-- Opening Marker --
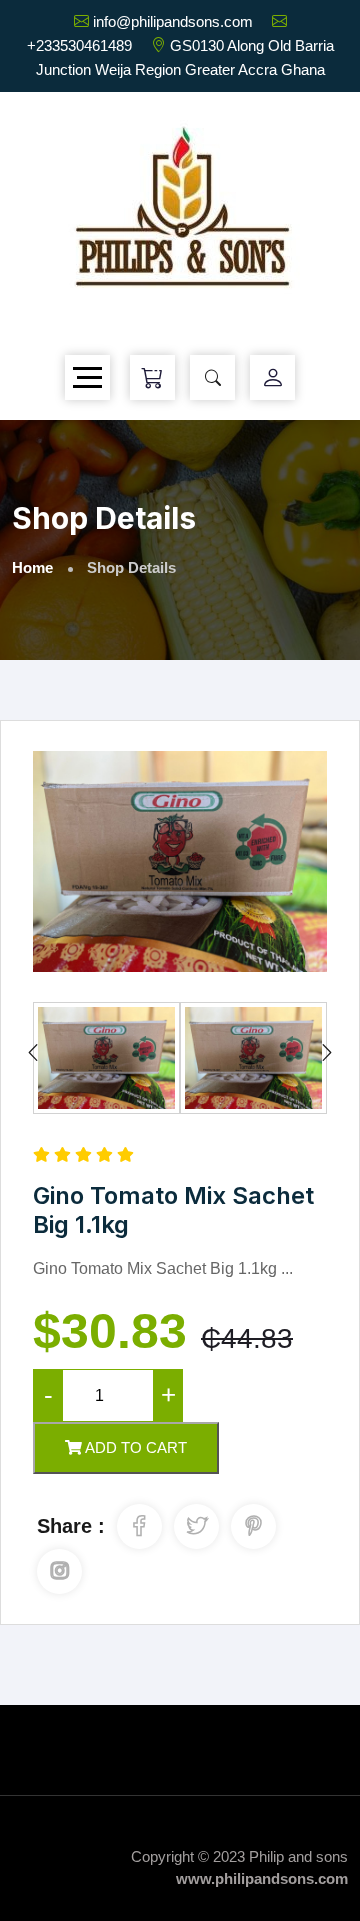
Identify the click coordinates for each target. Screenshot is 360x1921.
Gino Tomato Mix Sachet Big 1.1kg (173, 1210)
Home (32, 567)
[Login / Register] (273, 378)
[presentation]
-- Closing Marker --
-- Opening Marker --
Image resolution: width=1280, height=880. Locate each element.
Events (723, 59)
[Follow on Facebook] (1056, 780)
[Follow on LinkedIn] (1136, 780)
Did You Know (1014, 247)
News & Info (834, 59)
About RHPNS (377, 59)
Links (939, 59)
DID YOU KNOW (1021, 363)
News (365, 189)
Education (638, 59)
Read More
-- Closing Marker --
-- Opening Marker --
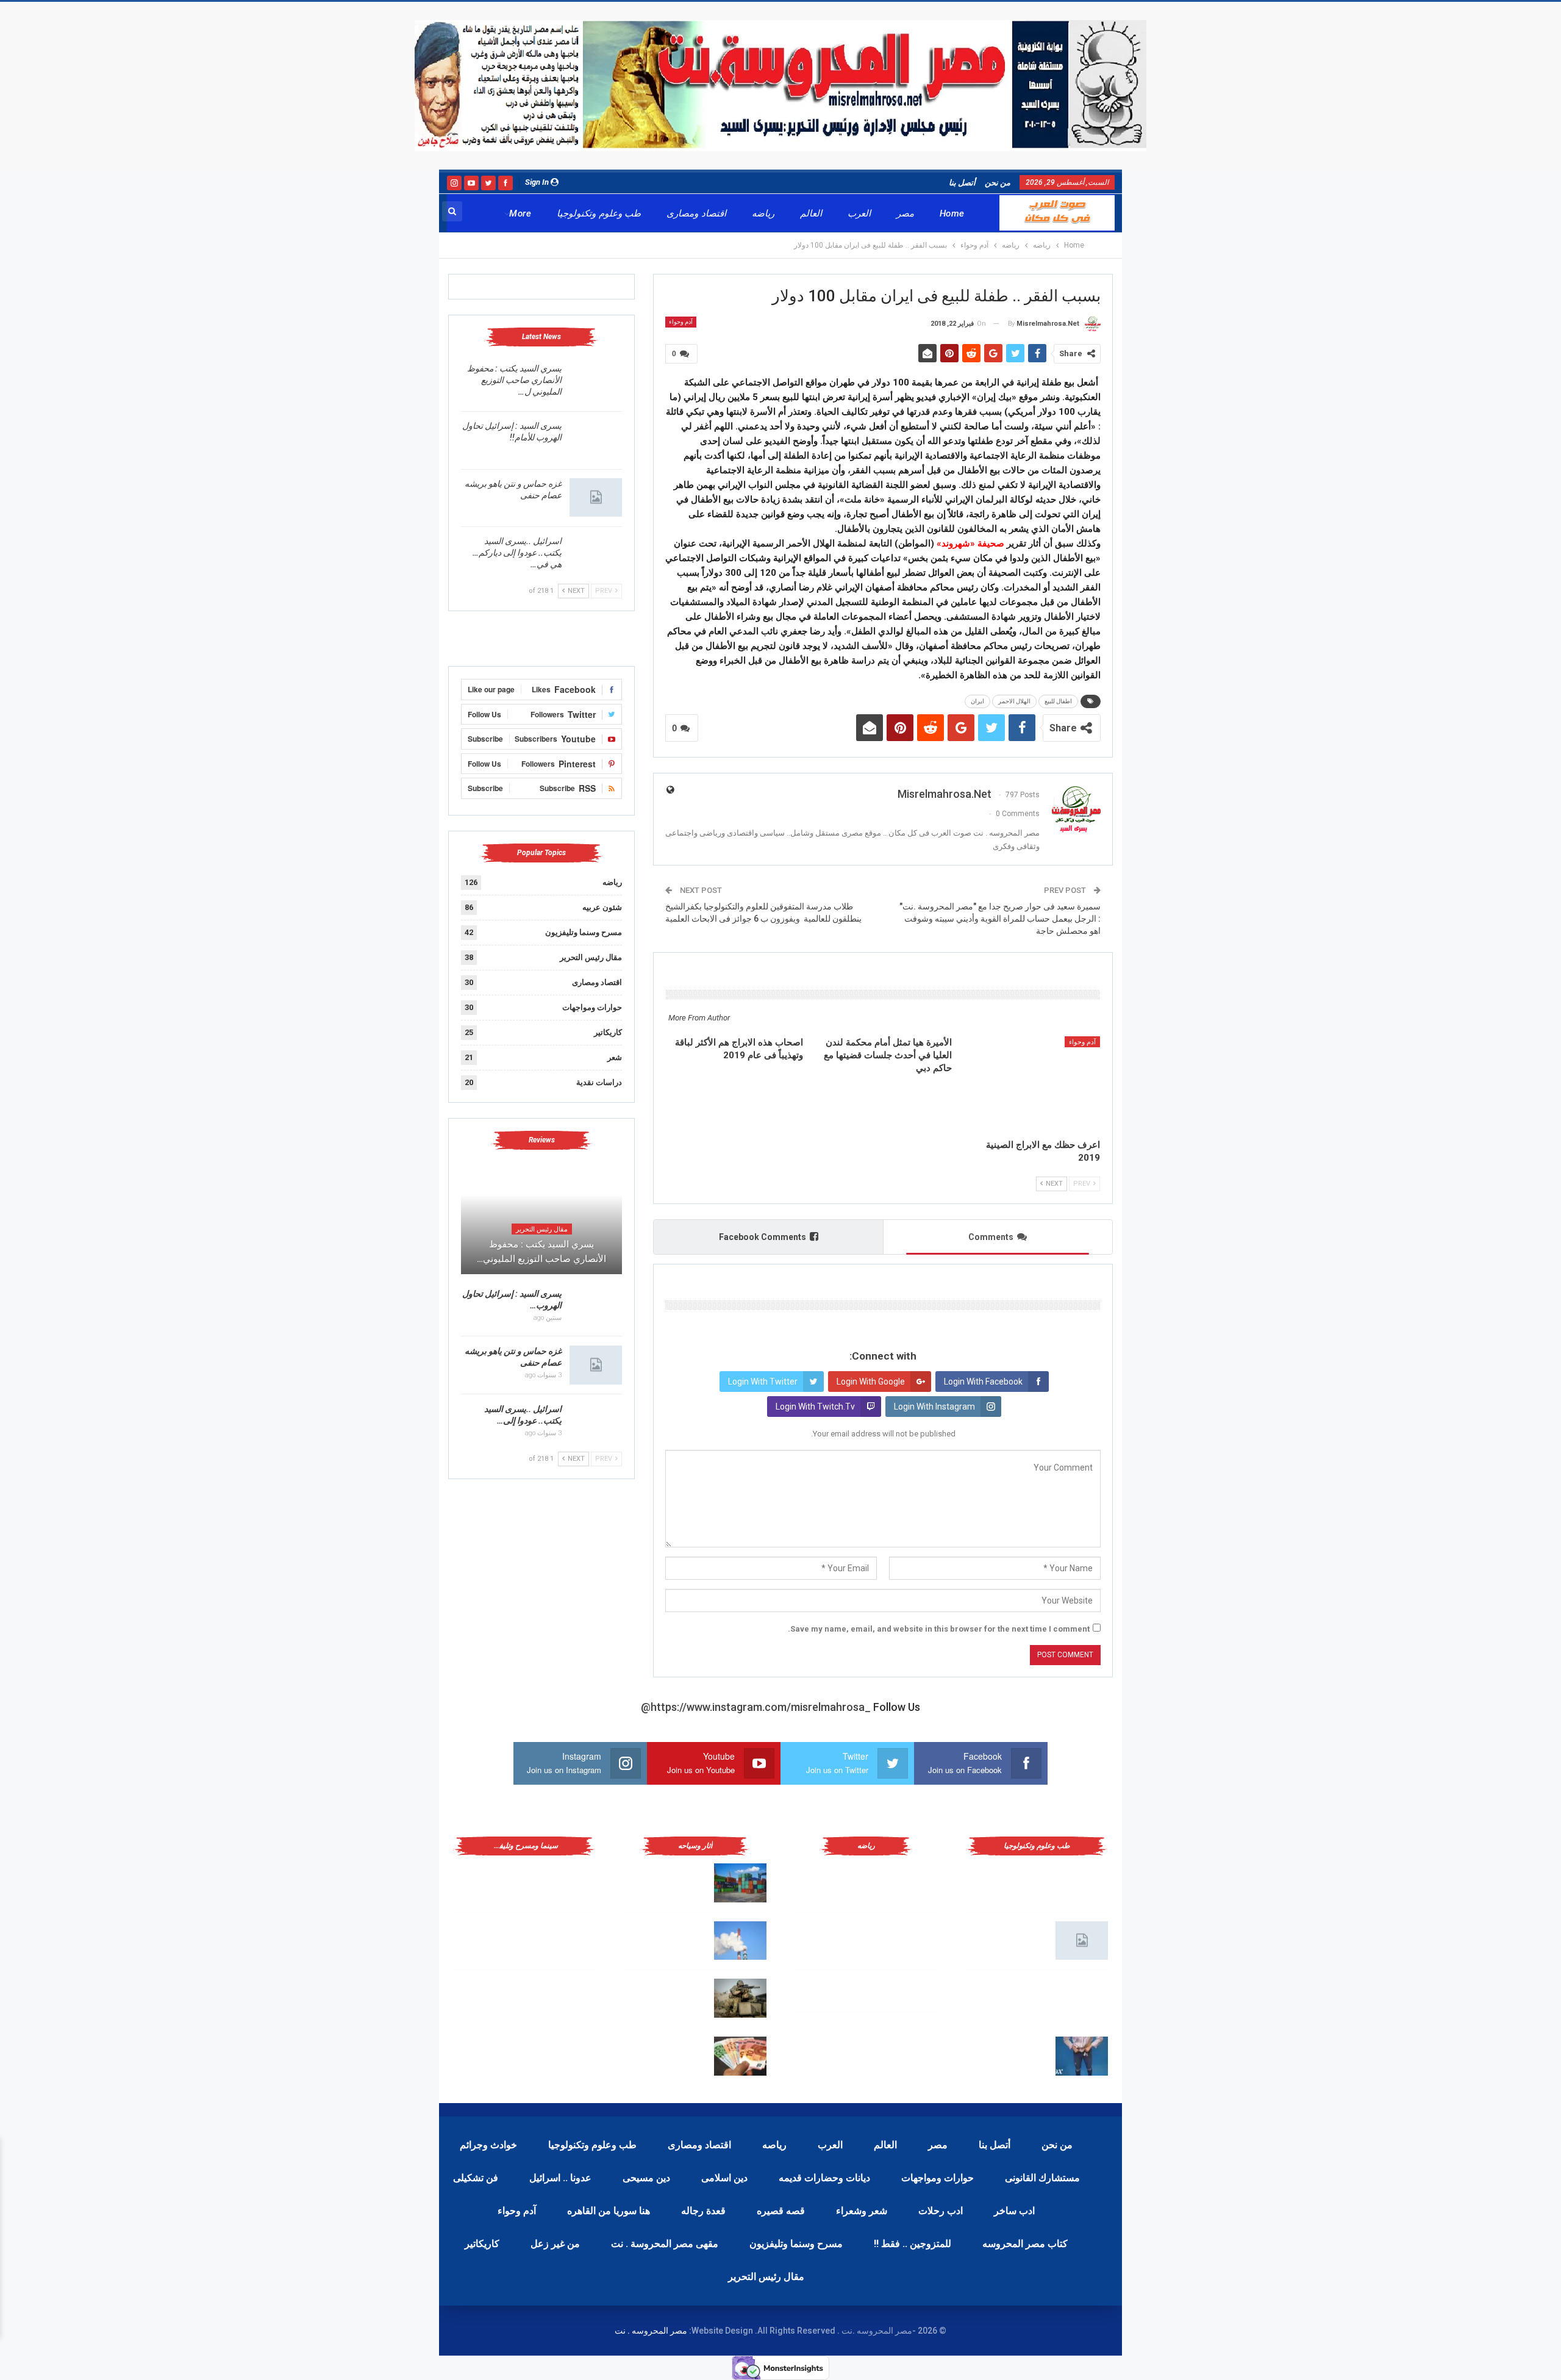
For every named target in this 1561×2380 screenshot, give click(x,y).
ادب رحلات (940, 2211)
-- Closing Marker --
Scan the listing above. Gather each line that contains the word "click".

Identify the click coordinates for each target. Screenshot is 360x1921.
For every named target in this 1561×2380 screenshot, give click(x,y).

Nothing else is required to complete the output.